▶ **Your instructions**
All of the data below should be copied exactly as it stands.

▶ **Data to examine**
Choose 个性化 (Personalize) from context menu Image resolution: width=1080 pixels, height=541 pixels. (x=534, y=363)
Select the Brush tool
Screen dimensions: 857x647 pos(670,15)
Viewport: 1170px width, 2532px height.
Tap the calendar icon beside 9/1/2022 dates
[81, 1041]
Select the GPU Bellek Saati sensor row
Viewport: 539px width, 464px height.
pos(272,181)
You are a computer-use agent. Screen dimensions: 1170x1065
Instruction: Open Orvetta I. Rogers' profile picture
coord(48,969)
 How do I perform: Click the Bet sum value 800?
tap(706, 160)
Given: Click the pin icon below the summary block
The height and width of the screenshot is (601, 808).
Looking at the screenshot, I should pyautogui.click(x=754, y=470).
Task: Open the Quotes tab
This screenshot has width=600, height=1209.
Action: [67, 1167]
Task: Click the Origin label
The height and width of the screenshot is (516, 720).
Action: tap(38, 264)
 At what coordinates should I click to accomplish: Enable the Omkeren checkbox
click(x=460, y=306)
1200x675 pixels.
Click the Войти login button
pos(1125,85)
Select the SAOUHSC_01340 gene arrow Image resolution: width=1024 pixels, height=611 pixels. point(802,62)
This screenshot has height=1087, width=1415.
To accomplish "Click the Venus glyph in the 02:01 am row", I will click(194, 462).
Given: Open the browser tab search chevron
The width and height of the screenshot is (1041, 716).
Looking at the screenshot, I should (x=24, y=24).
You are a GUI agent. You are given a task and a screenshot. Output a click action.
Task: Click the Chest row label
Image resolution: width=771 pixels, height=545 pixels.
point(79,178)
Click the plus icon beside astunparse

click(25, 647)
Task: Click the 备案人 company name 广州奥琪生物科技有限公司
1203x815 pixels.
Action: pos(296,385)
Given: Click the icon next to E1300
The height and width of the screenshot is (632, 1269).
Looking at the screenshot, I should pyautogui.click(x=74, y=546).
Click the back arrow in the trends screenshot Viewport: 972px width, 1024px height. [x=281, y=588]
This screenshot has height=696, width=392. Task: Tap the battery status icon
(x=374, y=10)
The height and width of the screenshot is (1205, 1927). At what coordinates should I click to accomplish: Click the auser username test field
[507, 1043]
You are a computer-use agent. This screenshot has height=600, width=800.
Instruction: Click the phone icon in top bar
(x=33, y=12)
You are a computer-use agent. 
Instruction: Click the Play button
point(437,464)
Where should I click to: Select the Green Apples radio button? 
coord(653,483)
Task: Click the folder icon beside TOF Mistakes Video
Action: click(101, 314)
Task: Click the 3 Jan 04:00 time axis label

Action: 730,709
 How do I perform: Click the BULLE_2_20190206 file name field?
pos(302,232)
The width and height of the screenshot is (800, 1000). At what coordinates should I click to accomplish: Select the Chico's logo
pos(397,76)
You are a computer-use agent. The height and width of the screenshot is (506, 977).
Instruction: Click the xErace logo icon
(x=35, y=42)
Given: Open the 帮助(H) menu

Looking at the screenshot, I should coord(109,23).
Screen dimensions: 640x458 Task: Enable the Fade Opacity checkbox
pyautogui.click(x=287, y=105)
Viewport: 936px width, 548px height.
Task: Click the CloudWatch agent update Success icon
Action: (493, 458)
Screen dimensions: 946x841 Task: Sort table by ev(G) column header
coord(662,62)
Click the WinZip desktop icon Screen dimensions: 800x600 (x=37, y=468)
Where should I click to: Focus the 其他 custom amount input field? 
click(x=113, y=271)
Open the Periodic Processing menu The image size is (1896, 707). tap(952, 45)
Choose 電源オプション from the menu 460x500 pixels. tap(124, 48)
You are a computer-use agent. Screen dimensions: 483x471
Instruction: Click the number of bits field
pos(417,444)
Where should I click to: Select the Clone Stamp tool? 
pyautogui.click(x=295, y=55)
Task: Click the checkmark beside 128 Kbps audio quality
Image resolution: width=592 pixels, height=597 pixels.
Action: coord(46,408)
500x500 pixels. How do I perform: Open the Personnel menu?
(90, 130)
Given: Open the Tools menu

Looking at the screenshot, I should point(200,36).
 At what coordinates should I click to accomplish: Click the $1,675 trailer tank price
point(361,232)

▶ **Response area**
Choose 个性化 (Personalize) from context menu Image resolution: width=1080 pixels, height=541 pixels. (x=534, y=363)
Select the Brush tool
Screen dimensions: 857x647 pos(670,15)
Viewport: 1170px width, 2532px height.
Tap the calendar icon beside 9/1/2022 dates
[81, 1041]
Select the GPU Bellek Saati sensor row
Viewport: 539px width, 464px height.
pos(272,181)
You are a computer-use agent. Screen dimensions: 1170x1065
Instruction: Open Orvetta I. Rogers' profile picture
coord(48,969)
 How do I perform: Click the Bet sum value 800?
tap(706, 160)
Given: Click the pin icon below the summary block
The height and width of the screenshot is (601, 808).
Looking at the screenshot, I should pyautogui.click(x=754, y=470).
Task: Open the Quotes tab
This screenshot has width=600, height=1209.
Action: [67, 1167]
Task: Click the Origin label
The height and width of the screenshot is (516, 720).
Action: tap(38, 264)
 At what coordinates should I click to accomplish: Enable the Omkeren checkbox
click(x=460, y=306)
1200x675 pixels.
Click the Войти login button
pos(1125,85)
Select the SAOUHSC_01340 gene arrow Image resolution: width=1024 pixels, height=611 pixels. point(802,62)
This screenshot has height=1087, width=1415.
To accomplish "Click the Venus glyph in the 02:01 am row", I will click(194, 462).
Given: Open the browser tab search chevron
The width and height of the screenshot is (1041, 716).
Looking at the screenshot, I should (x=24, y=24).
You are a GUI agent. You are given a task and a screenshot. Output a click action.
Task: Click the Chest row label
Image resolution: width=771 pixels, height=545 pixels.
point(79,178)
Click the plus icon beside astunparse

click(25, 647)
Task: Click the 备案人 company name 广州奥琪生物科技有限公司
1203x815 pixels.
Action: pos(296,385)
Given: Click the icon next to E1300
The height and width of the screenshot is (632, 1269).
Looking at the screenshot, I should pyautogui.click(x=74, y=546).
Click the back arrow in the trends screenshot Viewport: 972px width, 1024px height. [x=281, y=588]
This screenshot has height=696, width=392. Task: Tap the battery status icon
(x=374, y=10)
The height and width of the screenshot is (1205, 1927). At what coordinates should I click to accomplish: Click the auser username test field
[507, 1043]
You are a computer-use agent. This screenshot has height=600, width=800.
Instruction: Click the phone icon in top bar
(x=33, y=12)
You are a computer-use agent. 
Instruction: Click the Play button
point(437,464)
Where should I click to: Select the Green Apples radio button? 
coord(653,483)
Task: Click the folder icon beside TOF Mistakes Video
Action: click(101, 314)
Task: Click the 3 Jan 04:00 time axis label

Action: 730,709
 How do I perform: Click the BULLE_2_20190206 file name field?
pos(302,232)
The width and height of the screenshot is (800, 1000). At what coordinates should I click to accomplish: Select the Chico's logo
pos(397,76)
You are a computer-use agent. The height and width of the screenshot is (506, 977).
Instruction: Click the xErace logo icon
(x=35, y=42)
Given: Open the 帮助(H) menu

Looking at the screenshot, I should coord(109,23).
Screen dimensions: 640x458 Task: Enable the Fade Opacity checkbox
pyautogui.click(x=287, y=105)
Viewport: 936px width, 548px height.
Task: Click the CloudWatch agent update Success icon
Action: (493, 458)
Screen dimensions: 946x841 Task: Sort table by ev(G) column header
coord(662,62)
Click the WinZip desktop icon Screen dimensions: 800x600 (x=37, y=468)
Where should I click to: Focus the 其他 custom amount input field? 
click(x=113, y=271)
Open the Periodic Processing menu The image size is (1896, 707). tap(952, 45)
Choose 電源オプション from the menu 460x500 pixels. tap(124, 48)
You are a computer-use agent. Screen dimensions: 483x471
Instruction: Click the number of bits field
pos(417,444)
Where should I click to: Select the Clone Stamp tool? 
pyautogui.click(x=295, y=55)
Task: Click the checkmark beside 128 Kbps audio quality
Image resolution: width=592 pixels, height=597 pixels.
Action: coord(46,408)
500x500 pixels. How do I perform: Open the Personnel menu?
(90, 130)
Given: Open the Tools menu

Looking at the screenshot, I should point(200,36).
 At what coordinates should I click to accomplish: Click the $1,675 trailer tank price
point(361,232)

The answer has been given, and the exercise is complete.